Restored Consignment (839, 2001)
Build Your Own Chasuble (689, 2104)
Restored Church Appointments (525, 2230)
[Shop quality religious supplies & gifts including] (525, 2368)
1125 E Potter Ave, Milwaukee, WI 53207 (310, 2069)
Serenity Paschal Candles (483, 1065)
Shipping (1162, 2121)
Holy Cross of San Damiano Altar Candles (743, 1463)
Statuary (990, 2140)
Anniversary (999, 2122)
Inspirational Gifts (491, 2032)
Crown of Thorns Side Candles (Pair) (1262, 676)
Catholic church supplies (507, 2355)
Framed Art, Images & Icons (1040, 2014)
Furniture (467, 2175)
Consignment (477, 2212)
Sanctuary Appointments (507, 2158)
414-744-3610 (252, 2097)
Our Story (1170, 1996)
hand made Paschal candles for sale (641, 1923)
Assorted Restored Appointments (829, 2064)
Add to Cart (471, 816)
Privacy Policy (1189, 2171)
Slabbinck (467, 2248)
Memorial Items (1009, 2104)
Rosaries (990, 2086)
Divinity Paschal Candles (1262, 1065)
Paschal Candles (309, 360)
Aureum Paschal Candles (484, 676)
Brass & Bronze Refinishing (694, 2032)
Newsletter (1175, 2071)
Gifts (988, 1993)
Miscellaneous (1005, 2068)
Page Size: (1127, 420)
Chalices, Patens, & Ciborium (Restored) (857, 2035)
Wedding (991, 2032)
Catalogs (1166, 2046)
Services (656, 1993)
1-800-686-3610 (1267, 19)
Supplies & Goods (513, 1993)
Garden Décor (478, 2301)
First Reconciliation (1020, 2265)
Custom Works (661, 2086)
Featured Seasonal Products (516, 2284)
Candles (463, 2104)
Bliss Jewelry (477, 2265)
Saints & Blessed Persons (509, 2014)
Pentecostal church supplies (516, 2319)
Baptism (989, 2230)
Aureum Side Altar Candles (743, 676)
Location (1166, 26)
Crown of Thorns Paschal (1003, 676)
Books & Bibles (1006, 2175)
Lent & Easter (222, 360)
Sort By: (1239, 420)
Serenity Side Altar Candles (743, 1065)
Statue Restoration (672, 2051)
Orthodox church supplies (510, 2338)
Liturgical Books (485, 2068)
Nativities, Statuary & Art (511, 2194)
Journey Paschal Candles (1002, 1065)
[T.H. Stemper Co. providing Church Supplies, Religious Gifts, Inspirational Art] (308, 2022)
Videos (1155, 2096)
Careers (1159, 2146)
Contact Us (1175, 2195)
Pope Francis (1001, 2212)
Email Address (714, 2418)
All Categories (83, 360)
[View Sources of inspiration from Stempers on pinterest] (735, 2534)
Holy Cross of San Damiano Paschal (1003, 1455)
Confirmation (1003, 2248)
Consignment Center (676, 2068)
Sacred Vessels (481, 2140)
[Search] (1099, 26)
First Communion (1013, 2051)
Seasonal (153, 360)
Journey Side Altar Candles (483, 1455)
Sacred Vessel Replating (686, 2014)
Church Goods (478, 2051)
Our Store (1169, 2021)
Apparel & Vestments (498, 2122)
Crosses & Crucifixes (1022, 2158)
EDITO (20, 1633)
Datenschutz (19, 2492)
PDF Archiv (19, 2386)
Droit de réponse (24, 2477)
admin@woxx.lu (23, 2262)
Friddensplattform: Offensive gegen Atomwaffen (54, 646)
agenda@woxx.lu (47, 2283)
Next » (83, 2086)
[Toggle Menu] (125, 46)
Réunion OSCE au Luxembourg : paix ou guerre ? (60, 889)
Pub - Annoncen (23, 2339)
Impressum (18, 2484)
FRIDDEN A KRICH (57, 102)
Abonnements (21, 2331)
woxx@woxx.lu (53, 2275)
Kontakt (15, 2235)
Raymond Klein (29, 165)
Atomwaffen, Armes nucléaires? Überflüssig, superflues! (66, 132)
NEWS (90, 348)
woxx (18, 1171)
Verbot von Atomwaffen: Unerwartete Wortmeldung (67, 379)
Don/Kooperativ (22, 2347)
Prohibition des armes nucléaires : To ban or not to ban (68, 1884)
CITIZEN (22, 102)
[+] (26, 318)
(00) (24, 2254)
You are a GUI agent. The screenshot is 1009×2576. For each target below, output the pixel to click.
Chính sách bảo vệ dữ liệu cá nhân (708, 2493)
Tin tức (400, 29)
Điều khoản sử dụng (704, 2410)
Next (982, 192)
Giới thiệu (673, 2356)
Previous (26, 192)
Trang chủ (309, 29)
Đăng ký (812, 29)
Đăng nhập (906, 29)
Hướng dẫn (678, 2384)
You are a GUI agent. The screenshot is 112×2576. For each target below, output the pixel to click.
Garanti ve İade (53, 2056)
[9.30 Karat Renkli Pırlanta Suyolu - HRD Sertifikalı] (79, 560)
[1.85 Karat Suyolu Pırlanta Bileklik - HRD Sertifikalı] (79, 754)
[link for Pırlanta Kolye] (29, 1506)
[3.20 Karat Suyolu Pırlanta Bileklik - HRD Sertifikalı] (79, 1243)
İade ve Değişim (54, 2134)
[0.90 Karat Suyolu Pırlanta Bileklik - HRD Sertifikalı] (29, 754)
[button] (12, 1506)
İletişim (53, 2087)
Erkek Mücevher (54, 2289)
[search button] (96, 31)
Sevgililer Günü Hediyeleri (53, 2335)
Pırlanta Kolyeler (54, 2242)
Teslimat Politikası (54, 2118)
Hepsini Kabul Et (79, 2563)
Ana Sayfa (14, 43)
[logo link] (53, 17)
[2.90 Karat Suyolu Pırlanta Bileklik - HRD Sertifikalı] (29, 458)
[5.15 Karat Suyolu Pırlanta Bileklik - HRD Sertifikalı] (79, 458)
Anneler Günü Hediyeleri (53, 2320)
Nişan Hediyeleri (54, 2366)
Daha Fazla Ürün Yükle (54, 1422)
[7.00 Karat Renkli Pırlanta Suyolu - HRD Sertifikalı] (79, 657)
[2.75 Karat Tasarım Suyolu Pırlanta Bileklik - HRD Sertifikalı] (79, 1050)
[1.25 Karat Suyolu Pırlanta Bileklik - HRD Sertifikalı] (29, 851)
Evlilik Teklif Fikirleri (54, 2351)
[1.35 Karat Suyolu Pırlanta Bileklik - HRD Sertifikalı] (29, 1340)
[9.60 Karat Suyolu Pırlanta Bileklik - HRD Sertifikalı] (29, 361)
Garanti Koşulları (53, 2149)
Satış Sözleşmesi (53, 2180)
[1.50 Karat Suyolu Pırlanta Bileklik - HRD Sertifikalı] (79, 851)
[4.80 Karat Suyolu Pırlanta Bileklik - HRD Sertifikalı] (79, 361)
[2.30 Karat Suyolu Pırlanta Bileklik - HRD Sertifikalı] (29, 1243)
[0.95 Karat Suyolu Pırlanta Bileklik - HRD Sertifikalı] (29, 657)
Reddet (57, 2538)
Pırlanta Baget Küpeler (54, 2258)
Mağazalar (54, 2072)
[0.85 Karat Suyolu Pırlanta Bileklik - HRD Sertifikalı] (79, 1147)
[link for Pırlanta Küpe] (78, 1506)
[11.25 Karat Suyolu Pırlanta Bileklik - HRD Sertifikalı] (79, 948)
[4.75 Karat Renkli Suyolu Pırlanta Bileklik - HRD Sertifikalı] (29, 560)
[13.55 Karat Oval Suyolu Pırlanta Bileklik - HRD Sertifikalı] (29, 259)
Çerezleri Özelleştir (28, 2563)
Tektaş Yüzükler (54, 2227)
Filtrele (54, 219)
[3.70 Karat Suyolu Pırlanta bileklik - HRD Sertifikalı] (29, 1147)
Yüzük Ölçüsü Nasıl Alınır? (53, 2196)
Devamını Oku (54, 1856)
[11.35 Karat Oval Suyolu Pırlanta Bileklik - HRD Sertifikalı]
········
PROBLEM DESCRIPTION: Give back exactly the lines above starting at the line where "Don/Kooperativ (22, 2347)" appears and ending at the line where "Previous (26, 192)" appears, both included, with no other lines.

TASK RESPONSE:
Don/Kooperativ (22, 2347)
Prohibition des armes nucléaires : To ban or not to ban (68, 1884)
CITIZEN (22, 102)
[+] (26, 318)
(00) (24, 2254)
You are a GUI agent. The screenshot is 1009×2576. For each target below, output the pixel to click.
Chính sách bảo vệ dữ liệu cá nhân (708, 2493)
Tin tức (400, 29)
Điều khoản sử dụng (704, 2410)
Next (982, 192)
Giới thiệu (673, 2356)
Previous (26, 192)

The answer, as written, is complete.